Segment Start: DATA FOR THE TASK
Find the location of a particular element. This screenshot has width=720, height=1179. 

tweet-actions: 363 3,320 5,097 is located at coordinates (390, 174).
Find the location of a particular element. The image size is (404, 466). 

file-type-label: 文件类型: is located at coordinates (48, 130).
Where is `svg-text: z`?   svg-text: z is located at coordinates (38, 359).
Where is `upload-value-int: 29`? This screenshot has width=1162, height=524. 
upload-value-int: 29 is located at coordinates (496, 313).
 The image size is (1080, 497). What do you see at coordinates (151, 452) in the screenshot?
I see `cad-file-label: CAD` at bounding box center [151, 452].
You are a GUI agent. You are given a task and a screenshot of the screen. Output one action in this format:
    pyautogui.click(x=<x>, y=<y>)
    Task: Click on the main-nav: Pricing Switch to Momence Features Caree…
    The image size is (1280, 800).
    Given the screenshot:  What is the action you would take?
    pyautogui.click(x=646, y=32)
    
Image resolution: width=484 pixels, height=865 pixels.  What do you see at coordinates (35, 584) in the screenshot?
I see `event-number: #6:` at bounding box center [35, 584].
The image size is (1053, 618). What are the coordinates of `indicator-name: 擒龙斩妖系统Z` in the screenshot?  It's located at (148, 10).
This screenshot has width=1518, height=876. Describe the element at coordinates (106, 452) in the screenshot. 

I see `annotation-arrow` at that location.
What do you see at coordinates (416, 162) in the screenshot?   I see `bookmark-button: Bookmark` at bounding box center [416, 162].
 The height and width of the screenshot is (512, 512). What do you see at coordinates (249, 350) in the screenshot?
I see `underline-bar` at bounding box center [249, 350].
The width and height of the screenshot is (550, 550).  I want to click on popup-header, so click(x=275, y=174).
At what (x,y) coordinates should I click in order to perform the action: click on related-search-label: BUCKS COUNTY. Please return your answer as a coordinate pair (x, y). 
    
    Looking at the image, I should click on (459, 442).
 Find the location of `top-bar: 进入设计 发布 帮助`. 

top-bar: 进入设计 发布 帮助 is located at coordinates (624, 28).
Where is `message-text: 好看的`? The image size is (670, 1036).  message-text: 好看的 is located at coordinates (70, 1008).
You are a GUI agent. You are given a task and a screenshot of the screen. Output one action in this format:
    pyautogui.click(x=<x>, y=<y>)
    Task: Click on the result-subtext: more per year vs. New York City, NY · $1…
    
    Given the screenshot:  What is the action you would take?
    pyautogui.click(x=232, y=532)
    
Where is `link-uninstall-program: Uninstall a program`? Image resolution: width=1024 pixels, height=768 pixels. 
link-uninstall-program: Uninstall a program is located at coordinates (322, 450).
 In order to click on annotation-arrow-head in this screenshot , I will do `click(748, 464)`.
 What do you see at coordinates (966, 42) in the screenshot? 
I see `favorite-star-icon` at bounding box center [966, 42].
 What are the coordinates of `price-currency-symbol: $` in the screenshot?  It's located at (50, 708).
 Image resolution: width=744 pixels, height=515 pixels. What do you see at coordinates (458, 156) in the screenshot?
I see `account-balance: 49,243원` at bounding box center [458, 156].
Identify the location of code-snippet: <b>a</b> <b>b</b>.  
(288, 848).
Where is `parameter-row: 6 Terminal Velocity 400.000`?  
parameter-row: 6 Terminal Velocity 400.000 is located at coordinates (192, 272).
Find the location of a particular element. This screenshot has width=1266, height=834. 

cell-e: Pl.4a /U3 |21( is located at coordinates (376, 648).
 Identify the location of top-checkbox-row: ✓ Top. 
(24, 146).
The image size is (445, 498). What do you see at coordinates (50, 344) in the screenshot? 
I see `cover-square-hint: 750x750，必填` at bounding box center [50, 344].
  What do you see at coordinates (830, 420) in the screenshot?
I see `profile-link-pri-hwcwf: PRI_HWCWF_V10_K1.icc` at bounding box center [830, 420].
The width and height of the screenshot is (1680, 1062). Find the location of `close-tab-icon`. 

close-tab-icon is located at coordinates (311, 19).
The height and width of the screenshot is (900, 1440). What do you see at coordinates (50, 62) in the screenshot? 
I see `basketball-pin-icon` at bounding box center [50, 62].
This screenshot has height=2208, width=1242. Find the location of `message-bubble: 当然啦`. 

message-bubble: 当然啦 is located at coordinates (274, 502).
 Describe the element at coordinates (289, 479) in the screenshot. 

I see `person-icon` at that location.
Segment End: DATA FOR THE TASK
## TASK ITEM
In the material between the line holding "Identify the location of code-snippet: <b>a</b>" and the line holding "center [50, 62].", inclusive, swap "Identify" for "Determine" and reproduce those lines with nothing else altered.

## ANSWER BELOW
Determine the location of code-snippet: <b>a</b> <b>b</b>.  
(288, 848).
Where is `parameter-row: 6 Terminal Velocity 400.000`?  
parameter-row: 6 Terminal Velocity 400.000 is located at coordinates (192, 272).
Find the location of a particular element. This screenshot has width=1266, height=834. 

cell-e: Pl.4a /U3 |21( is located at coordinates (376, 648).
 Determine the location of top-checkbox-row: ✓ Top. 
(24, 146).
The image size is (445, 498). What do you see at coordinates (50, 344) in the screenshot? 
I see `cover-square-hint: 750x750，必填` at bounding box center [50, 344].
  What do you see at coordinates (830, 420) in the screenshot?
I see `profile-link-pri-hwcwf: PRI_HWCWF_V10_K1.icc` at bounding box center [830, 420].
The width and height of the screenshot is (1680, 1062). Find the location of `close-tab-icon`. 

close-tab-icon is located at coordinates (311, 19).
The height and width of the screenshot is (900, 1440). What do you see at coordinates (50, 62) in the screenshot? 
I see `basketball-pin-icon` at bounding box center [50, 62].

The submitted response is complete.